_Problem to solve_.
Could you reproduce only the part of the data that opens with the line containing "Task: Click the" and closes with the line containing "point(721,120)", substituting "select menu" for "dropdown" and keeping everything else as it is?

## START Raw records

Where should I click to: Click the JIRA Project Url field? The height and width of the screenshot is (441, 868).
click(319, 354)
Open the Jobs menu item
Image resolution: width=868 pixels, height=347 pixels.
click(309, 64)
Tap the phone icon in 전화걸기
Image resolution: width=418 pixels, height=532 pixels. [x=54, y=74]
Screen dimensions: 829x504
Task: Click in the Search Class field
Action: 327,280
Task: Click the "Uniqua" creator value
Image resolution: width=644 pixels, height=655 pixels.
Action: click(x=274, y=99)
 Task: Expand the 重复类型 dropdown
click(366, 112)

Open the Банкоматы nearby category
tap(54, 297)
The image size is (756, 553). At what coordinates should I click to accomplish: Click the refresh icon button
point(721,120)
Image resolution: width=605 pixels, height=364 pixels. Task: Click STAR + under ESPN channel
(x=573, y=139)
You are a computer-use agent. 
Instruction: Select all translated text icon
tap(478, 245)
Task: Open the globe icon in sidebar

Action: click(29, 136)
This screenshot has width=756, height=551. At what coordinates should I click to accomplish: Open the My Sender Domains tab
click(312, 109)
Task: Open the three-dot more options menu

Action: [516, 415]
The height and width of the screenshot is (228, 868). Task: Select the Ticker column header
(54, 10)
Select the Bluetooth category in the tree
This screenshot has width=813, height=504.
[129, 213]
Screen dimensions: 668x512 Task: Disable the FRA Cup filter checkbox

## END Raw records

_Solution to this task_.
Task: Click the "Uniqua" creator value
Image resolution: width=644 pixels, height=655 pixels.
Action: click(x=274, y=99)
 Task: Expand the 重复类型 select menu
click(366, 112)

Open the Банкоматы nearby category
tap(54, 297)
The image size is (756, 553). At what coordinates should I click to accomplish: Click the refresh icon button
point(721,120)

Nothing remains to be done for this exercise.